Easy Butterscotch Pudding Cookies

These Easy Butterscotch Pudding Cookies are chewy, rich, and packed with flavor, making them a nostalgic treat you'll love!
Prep Time 15 minutes
Cook Time 12 minutes
Total Time 27 minutes
Servings: 24 servings
Course: Dessert
Cuisine: American

Ingredients
  

For the Cookies:
  • 1 package Krusteaz Butter Vanilla Sugar Cookie Mix
  • 2 large eggs
  • 1/2 cup unsalted butter softened
  • 1 box Instant Butterscotch Pudding Mix (approximately 3.4 ounces)
  • 3/4 cup white chocolate chips see note
  • 3/4 cup peanut butter chips see note
  • 1 cup candy corn optional

Equipment

  • Baking Sheets
  • Mixing bowls
  • Electric mixer
  • Measuring cups and spoons
  • Spoon or cookie scoop

Method
 

Baking Instructions
  1. Step 1: Preheat your oven to 350°F (175°C).
  2. Step 2: In a large mixing bowl, cream together the softened unsalted butter and the Krusteaz Butter Vanilla Sugar Cookie Mix using an electric mixer on medium speed until light and fluffy.
  3. Step 3: Beat in the eggs one at a time, ensuring each is fully incorporated before adding the next. Then add the Instant Butterscotch Pudding Mix, blending well until smooth.
  4. Step 4: Gently fold in the white chocolate chips and peanut butter chips.
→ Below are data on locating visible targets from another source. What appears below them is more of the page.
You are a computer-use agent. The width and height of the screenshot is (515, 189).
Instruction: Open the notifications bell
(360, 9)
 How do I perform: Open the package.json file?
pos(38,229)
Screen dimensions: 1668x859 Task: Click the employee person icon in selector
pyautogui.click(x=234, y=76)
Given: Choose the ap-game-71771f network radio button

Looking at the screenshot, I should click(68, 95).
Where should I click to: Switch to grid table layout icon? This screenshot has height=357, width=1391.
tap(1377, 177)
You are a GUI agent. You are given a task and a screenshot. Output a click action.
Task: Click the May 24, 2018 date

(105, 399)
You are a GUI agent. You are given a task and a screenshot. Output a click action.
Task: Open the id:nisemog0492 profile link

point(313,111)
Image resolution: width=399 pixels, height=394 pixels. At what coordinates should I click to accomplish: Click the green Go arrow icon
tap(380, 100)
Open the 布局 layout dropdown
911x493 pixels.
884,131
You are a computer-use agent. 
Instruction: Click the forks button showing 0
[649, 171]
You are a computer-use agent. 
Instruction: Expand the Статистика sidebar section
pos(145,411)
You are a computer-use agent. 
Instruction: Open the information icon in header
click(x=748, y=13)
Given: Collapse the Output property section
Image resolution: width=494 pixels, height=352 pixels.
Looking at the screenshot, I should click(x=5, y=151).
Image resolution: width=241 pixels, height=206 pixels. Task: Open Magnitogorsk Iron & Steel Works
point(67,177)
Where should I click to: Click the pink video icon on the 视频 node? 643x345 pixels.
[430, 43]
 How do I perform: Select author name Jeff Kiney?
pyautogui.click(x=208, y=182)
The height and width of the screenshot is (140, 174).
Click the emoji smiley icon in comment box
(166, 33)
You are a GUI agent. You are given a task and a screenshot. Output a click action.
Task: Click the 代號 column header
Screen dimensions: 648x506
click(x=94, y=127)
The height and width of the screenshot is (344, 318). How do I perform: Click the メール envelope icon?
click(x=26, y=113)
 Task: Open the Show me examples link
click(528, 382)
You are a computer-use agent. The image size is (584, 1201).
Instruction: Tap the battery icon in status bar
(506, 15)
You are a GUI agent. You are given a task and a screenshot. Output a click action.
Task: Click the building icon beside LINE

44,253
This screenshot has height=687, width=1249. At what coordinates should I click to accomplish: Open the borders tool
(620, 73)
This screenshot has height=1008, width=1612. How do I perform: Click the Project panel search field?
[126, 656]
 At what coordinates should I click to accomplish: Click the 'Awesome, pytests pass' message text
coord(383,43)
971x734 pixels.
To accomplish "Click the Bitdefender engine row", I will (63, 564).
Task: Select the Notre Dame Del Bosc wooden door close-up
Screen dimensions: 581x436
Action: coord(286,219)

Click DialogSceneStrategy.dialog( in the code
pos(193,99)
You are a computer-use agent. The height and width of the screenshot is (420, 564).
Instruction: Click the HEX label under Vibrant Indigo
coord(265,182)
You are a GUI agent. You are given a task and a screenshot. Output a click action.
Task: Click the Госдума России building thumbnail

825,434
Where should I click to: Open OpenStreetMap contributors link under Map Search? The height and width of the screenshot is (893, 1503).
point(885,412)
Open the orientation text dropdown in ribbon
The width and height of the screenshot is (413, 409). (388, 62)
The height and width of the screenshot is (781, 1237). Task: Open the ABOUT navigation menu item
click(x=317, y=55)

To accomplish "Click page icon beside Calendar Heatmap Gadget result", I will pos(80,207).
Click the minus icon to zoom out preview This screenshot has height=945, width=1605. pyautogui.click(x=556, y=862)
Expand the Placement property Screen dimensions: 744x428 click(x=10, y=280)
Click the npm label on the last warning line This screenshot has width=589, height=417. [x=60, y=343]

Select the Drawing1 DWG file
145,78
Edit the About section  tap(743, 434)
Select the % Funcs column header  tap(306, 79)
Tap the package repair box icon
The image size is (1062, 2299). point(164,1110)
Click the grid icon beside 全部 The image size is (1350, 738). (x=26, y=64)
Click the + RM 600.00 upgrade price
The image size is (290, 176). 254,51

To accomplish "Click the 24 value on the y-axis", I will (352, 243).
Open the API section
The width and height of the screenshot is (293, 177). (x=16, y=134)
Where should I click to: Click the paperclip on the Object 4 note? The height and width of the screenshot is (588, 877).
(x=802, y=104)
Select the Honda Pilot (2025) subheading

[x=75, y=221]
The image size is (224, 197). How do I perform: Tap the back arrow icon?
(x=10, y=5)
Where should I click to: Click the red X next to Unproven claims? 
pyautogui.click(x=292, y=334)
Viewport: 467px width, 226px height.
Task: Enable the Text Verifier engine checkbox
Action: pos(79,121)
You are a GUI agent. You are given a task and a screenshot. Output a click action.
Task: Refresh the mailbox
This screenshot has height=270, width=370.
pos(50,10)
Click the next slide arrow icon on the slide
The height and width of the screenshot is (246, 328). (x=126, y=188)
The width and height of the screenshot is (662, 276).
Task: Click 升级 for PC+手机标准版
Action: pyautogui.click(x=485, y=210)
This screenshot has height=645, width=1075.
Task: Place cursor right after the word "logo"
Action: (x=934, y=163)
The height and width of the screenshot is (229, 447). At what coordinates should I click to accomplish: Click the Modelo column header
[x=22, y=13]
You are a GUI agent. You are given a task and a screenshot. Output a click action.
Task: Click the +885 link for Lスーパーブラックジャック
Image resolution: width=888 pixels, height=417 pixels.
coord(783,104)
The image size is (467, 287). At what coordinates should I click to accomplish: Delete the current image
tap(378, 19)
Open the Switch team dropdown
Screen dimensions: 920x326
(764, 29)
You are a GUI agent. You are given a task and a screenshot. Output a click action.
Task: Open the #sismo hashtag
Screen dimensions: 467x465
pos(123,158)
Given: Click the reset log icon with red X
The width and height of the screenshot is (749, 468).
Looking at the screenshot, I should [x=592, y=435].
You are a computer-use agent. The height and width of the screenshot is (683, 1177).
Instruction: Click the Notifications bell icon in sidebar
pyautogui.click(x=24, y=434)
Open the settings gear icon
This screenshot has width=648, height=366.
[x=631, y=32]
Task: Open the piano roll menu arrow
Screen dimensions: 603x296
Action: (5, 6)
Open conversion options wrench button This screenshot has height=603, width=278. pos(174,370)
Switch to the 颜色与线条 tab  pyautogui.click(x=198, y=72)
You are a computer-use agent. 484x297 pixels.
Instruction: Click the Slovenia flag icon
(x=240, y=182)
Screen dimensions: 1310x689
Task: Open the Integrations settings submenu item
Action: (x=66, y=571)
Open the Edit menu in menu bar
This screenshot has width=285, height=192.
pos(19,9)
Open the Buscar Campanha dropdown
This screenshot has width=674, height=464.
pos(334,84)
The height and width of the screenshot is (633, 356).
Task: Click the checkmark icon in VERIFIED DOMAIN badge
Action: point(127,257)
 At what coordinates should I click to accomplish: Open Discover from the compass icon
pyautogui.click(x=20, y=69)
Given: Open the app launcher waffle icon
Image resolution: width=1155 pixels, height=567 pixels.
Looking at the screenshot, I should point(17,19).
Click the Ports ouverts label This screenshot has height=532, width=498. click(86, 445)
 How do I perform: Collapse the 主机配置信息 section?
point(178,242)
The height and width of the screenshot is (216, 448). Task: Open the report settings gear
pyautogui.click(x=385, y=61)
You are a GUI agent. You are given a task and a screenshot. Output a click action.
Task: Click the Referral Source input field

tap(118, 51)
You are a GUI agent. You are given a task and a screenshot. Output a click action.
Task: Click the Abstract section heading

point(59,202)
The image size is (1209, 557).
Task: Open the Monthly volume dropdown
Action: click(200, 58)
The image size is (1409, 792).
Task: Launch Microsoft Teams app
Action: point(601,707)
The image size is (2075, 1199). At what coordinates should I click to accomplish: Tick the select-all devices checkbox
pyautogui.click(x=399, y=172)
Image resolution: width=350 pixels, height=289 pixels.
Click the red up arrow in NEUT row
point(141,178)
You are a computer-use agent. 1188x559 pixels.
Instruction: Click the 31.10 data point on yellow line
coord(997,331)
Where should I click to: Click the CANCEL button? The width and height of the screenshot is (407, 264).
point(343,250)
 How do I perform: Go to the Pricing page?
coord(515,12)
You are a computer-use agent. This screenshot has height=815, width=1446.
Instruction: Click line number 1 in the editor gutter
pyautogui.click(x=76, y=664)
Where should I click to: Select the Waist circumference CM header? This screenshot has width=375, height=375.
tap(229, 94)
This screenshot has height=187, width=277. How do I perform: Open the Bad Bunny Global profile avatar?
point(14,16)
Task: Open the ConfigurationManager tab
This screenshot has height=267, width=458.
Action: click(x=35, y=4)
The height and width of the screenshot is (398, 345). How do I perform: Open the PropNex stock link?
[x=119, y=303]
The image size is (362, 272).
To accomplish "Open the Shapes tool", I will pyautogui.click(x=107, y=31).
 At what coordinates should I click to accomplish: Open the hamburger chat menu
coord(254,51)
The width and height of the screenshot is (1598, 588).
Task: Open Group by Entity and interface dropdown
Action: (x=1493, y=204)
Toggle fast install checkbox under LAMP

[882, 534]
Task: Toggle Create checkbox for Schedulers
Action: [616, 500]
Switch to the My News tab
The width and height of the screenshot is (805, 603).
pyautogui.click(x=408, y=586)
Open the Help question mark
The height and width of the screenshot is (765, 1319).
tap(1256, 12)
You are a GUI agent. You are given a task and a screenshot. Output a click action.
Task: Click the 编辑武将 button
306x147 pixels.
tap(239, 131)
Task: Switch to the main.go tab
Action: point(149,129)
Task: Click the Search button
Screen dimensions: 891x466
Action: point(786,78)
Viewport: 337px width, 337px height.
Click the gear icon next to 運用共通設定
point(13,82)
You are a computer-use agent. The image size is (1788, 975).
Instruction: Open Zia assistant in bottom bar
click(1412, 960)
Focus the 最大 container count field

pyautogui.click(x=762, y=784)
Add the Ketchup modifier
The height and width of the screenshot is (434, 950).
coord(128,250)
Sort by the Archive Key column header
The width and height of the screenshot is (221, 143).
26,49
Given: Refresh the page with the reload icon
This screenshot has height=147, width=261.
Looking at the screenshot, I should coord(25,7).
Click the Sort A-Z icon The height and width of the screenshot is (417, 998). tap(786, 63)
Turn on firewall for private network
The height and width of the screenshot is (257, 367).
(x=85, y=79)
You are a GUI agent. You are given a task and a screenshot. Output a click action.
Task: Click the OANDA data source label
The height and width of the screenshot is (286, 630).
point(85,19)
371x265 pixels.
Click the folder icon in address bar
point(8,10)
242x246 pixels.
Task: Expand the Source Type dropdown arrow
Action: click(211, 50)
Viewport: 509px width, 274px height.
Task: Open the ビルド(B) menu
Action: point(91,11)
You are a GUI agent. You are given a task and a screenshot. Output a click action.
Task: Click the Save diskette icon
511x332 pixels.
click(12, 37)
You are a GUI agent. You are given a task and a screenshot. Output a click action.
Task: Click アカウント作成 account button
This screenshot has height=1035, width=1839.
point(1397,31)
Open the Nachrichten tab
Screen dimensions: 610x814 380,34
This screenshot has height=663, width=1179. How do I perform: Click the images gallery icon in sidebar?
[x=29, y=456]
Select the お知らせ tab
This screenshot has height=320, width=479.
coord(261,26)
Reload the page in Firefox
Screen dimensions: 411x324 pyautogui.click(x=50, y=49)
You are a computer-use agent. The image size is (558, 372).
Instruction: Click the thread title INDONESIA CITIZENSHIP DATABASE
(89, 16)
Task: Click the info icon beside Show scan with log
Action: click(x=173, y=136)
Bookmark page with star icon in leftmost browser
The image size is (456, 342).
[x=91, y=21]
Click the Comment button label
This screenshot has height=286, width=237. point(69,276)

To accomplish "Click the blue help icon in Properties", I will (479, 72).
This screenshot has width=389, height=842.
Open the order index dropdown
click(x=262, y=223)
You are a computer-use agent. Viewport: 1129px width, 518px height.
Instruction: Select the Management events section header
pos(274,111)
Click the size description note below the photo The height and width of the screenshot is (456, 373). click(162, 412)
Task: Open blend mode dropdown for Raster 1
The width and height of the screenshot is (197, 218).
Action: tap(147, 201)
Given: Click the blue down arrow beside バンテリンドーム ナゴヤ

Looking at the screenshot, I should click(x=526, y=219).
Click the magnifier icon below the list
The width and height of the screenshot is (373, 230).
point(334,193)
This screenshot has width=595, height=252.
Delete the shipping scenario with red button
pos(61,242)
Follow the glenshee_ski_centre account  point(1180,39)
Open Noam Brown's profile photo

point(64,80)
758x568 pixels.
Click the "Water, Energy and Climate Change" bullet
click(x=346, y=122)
Optionally, fold in the candy corn for a pop of color.
  5. Step 5: Drop rounded tablespoons of dough onto prepared baking sheets, spacing them about 2 inches apart.
  6. Step 6: Bake for 10-12 minutes, or until the edges are lightly golden. Monitor closely to prevent overbaking.
  7. Step 7: Cool on baking sheets for about 5 minutes before transferring to wire racks to cool completely. Enjoy warm or at room temperature!

Notes

  • Make sure your butter is softened to room temperature for easier mixing.
  • For a chewier cookie, slightly underbake by a minute or two.
  • Mix in your favorite nuts or dried fruits for added texture.
  • Sprinkle a pinch of sea salt on top before baking for a sweet-salty contrast.